◆ **Source document**

The need to readmit a patient to the hospital soon after discharge can be an indicator of poor care coordination. Hospital readmissions are also extremely costly to the health system overall. Commonwealth Fund–supported researchers identified several strategies that hospitals could use to lower their 30-day readmission rates, among them: partnering with community physicians or physician groups, making nurses responsible for medication reconciliation, and arranging follow-up appointments before leaving the hospital.
About 20 percent of Medicare beneficiaries are readmitted to the hospital within 30 days of leaving, costing more than $15 billion annually. To spur hospitals to reduce their readmissions rates, the Affordable Care Act lowers Medicare reimbursement levels for hospitals with high rates. Although dozens of initiatives have been launched to help hospitals reduce their readmissions, there is not much evidence to show which of these efforts are the most effective. Researchers studied results from a survey of hospitals participating in national quality campaigns―those specifically focused on patients with heart failure―to determine which strategies were most strongly associated with lower 30-day readmission rates.

Stored data:
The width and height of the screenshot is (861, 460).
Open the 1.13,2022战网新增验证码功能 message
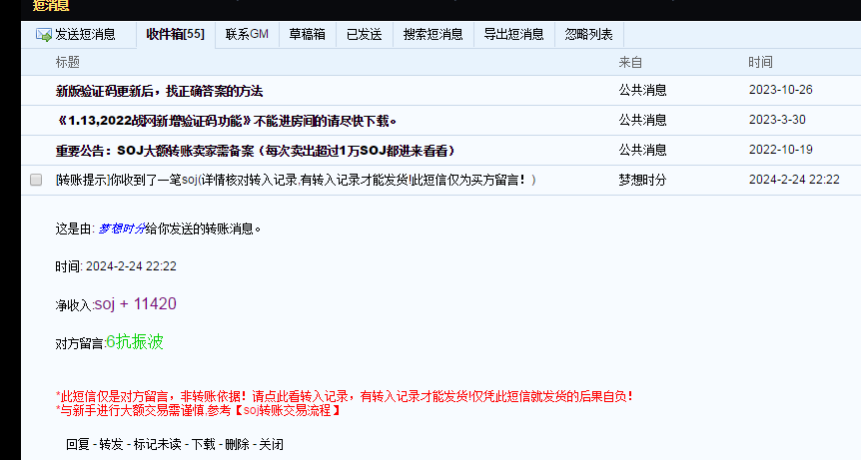226,121
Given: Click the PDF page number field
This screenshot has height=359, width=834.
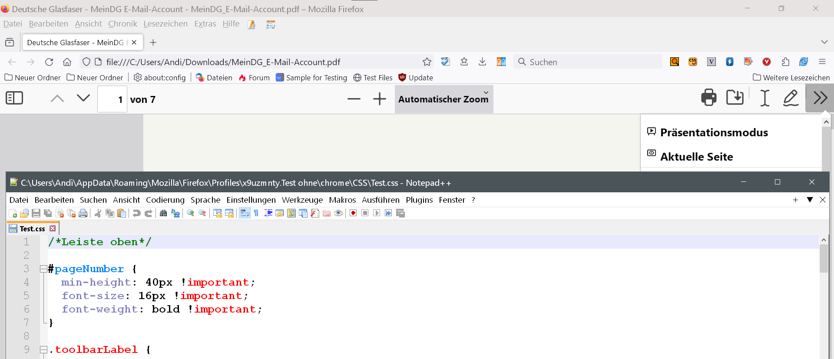Looking at the screenshot, I should tap(113, 99).
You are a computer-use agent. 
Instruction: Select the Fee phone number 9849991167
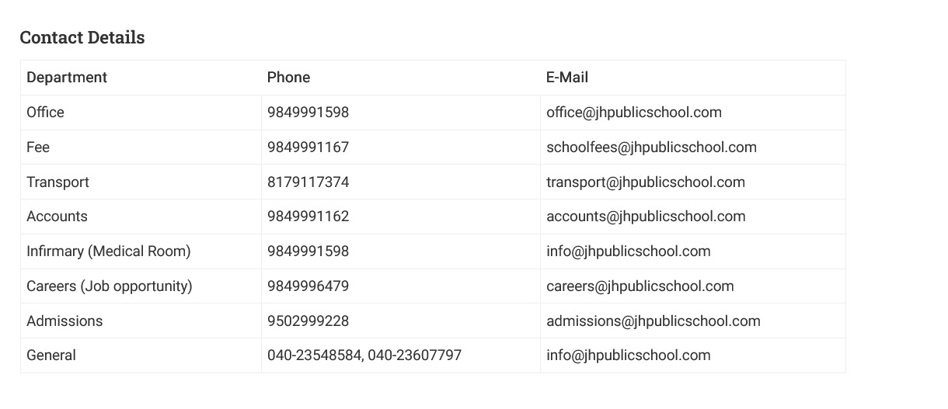[x=308, y=147]
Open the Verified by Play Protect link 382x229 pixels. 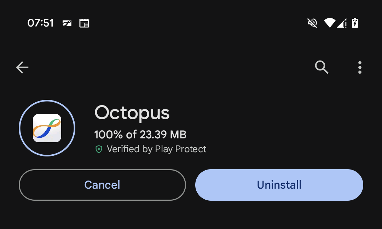click(x=156, y=149)
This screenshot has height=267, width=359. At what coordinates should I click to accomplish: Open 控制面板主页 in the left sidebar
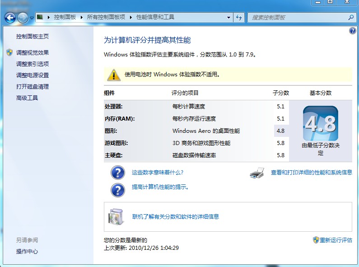click(33, 37)
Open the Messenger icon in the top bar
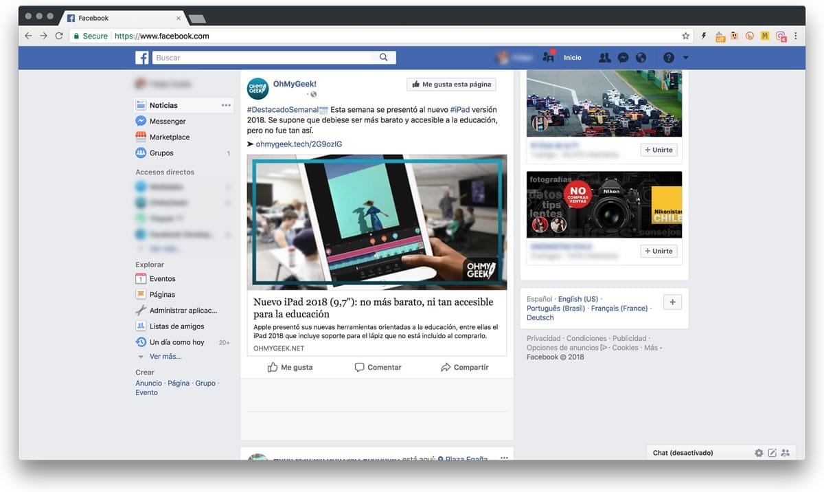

◆ **List of tasks**
(1) Please reproduce the part of the hospital readmissions text that opens with the words "About 20 percent" and closes with "30-day readmission rates.".
(2) Answer these questions using the hospital readmissions text.
(a) About what share of Medicare beneficiaries are readmitted to the hospital within 30 days of leaving?
(b) In one listed strategy, who is made responsible for medication reconciliation?
(c) What patients were the national quality campaigns in the survey specifically focused on?

◆ **Task-by-task answers**
(1)
About 20 percent of Medicare beneficiaries are readmitted to the hospital within 30 days of leaving, costing more than $15 billion annually. To spur hospitals to reduce their readmissions rates, the Affordable Care Act lowers Medicare reimbursement levels for hospitals with high rates. Although dozens of initiatives have been launched to help hospitals reduce their readmissions, there is not much evidence to show which of these efforts are the most effective. Researchers studied results from a survey of hospitals participating in national quality campaigns―those specifically focused on patients with heart failure―to determine which strategies were most strongly associated with lower 30-day readmission rates.

(2)
(a) About 20 percent.
(b) Nurses.
(c) Patients with heart failure.